----- TRECHO DO DOCUMENTO
Discurso no Senado Federal

CONFLITOS PELA TERRA NO BRASIL. DEFESA DA APROVAÇÃO DO PROJETO DE LEI DO SENADO 124, DE 1996, DE SUA AUTORIA, QUE ALTERA A ALINEA B DO PARAGRAFO 2 DO ARTIGO 589 DO CODIGO CIVIL, COM A REDAÇÃO DADA PELA LEI 6.969, DE 10 DE DEZEMBRO DE 1981.

Autor
Lauro Campos (PT - Partido dos Trabalhadores/DF)
Nome completo: Lauro Álvares da Silva Campos
Casa
Senado Federal
Tipo
Discurso
Resumo por assunto
REFORMA AGRARIA.:
  • CONFLITOS PELA TERRA NO BRASIL. DEFESA DA APROVAÇÃO DO PROJETO DE LEI DO SENADO 124, DE 1996, DE SUA AUTORIA, QUE ALTERA A ALINEA B DO PARAGRAFO 2 DO ARTIGO 589 DO CODIGO CIVIL, COM A REDAÇÃO DADA PELA LEI 6.969, DE 10 DE DEZEMBRO DE 1981.
Aparteantes
Geraldo Melo.
Publicação
Publicação no DSF de 11/06/1996 - Página 9589
Assunto
Outros > REFORMA AGRARIA.
Indexação
  • DEFESA, APROVAÇÃO, PROJETO DE LEI, AUTORIA, ORADOR, ALTERAÇÃO, ARTIGO, CODIGO CIVIL, PREVISÃO, TEMPO, ABANDONO, TERRAS, OBJETIVO, FACILITAÇÃO, EXECUÇÃO, REFORMA AGRARIA, BRASIL.

O SR. LAURO CAMPOS (PT-DF. Pronuncia o seguinte discurso. Sem revisão do orador.) - Sr. Presidente, Srªs e Srs. Senadores, data de muito tempo a luta e os conflitos pela terra no Brasil. Parece até que nossa densidade demográfica é muito alta e que o Brasil, ao invés dos 8,5 milhões Km² de extensão, é um País de terras escassas, nem a população é muito numerosa e muito menos as terras são estreitas, restritas, limitadas. Portanto, o conflito não é um conflito populacional, um conflito demográfico ou um conflito entre a demografia e a geografia, mas um conflito social.

Não há dúvida alguma de que o que se verifica no Brasil, ao contrário do que se passou em outros países como os Estados Unidos, o Japão, a Suécia, a Alemanha, é a formação de uma cultura em que o homem é alijado, o homem é expulso das condições de trabalho. O homem é marginalizado, é "sucateado" prematuramente, envelhecido e lançado nas "Santas Genovevas" e nos "Caruarus" da vida.

É preciso desvalorizar o ser que a sociedade explora. É preciso dizer, como na escravidão, que o homem é coisa, para que ele seja explorado sem causar um problema de consciência aos exploradores, ou qualquer coisa, ou quase nada, como acontece com os trabalhadores brasileiros, dos mais explorados do mundo.

Agora, verifica-se, no Brasil, esta nova onda de promessas de que uma reforma agrária será realizada, talvez de forma semelhante àquela que, desde os meados do século passado, num processo continuado, foi feita nos Estados Unidos, país em que, por meio da Lei Home Stead, qualquer imigrante recebia 170 acres de terra, onde podia trabalhar com sua família.
----------
▸ PROBLEMA BREVE 1
Com base no discurso, responda:
(a) Qual senador consta como aparteante?
(b) Em que data o discurso foi publicado no DSF?
(c) Quantos acres de terra qualquer imigrante recebia nos Estados Unidos por meio da Lei Home Stead, segundo o orador?
O discurso e as entradas provêm de fontes distintas.
----- DADOS DO EXERCÍCIO
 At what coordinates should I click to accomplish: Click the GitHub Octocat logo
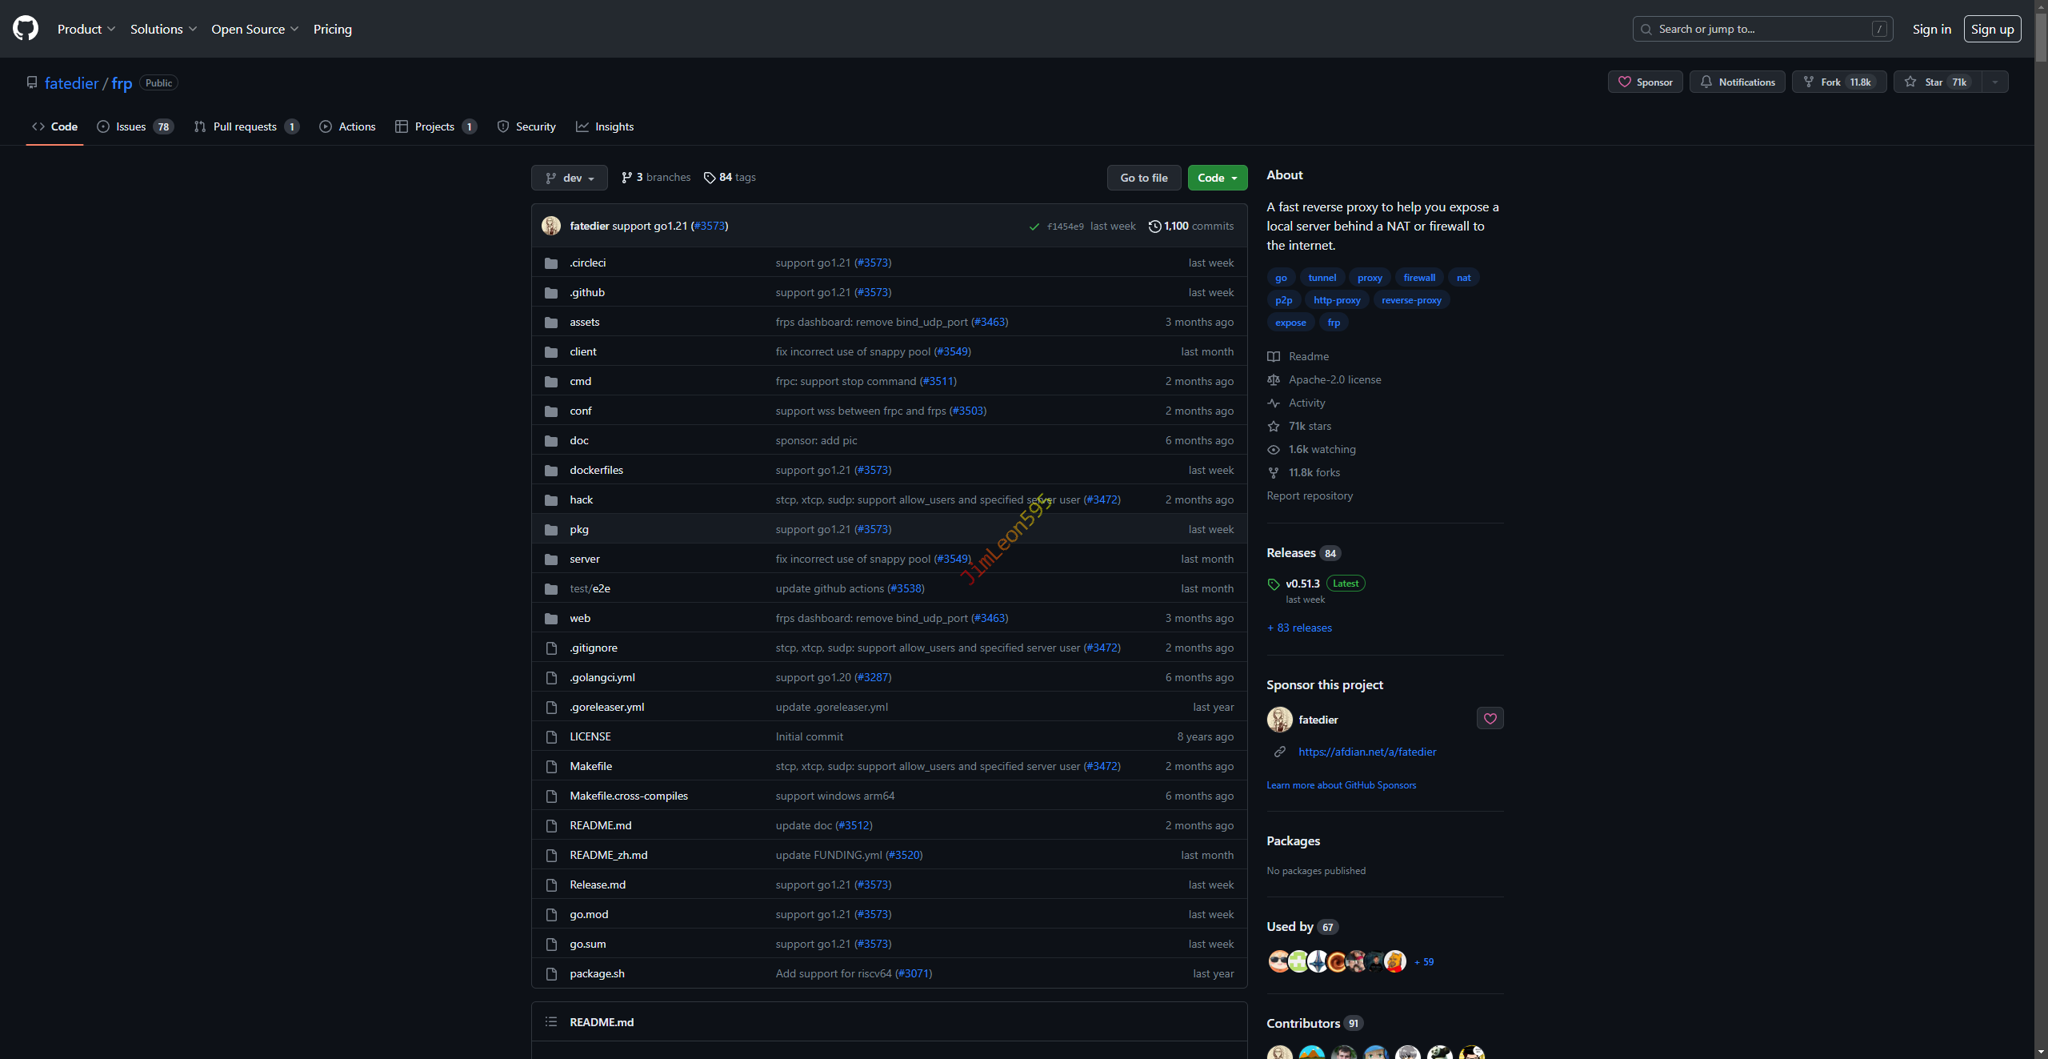click(x=26, y=29)
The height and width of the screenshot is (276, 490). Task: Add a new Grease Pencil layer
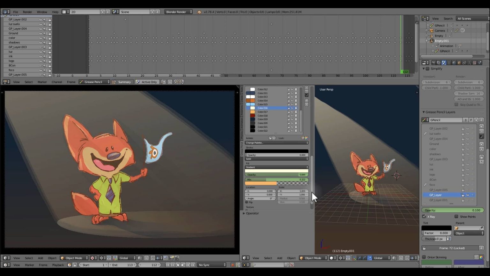pyautogui.click(x=481, y=127)
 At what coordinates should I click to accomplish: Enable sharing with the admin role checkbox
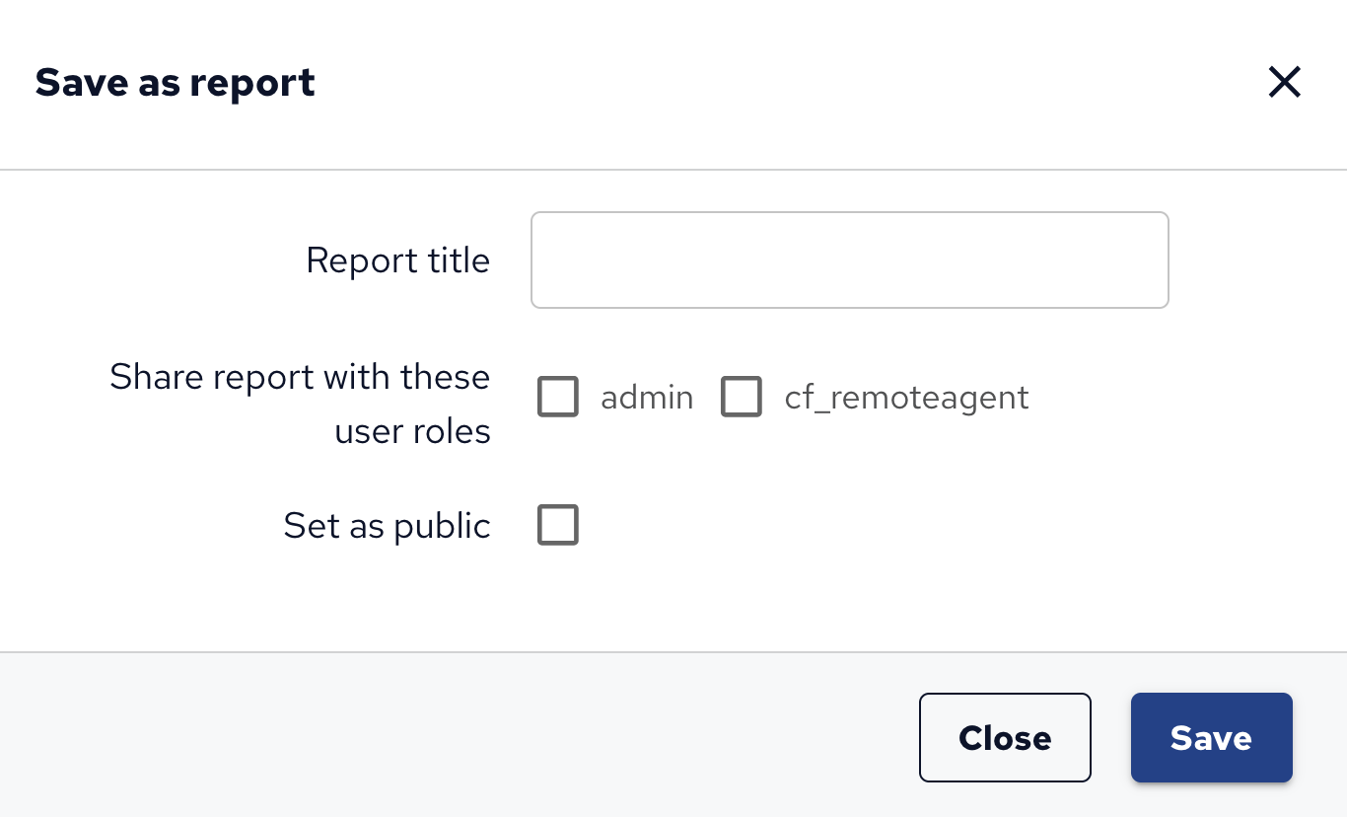tap(558, 397)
----------
▸ PROBLEMA BREVE 2
Transcreva como lista JSON de strings as entradas, começando pela linha que contém "The height and" e seguindo até o fim das entradas. Use um item por linha, deixe de fora as linhas em branco e omita as imagens.

▸ RESULTADO DO EXERCÍCIO 1
(a) Geraldo Melo.
(b) Em 11/06/1996.
(c) 170 acres.

▸ RESULTADO DO EXERCÍCIO 2
[
  "The height and width of the screenshot is (276, 490). Task: Add a new Grease Pencil layer",
  "pyautogui.click(x=481, y=127)",
  " At what coordinates should I click to accomplish: Enable sharing with the admin role checkbox",
  "tap(558, 397)"
]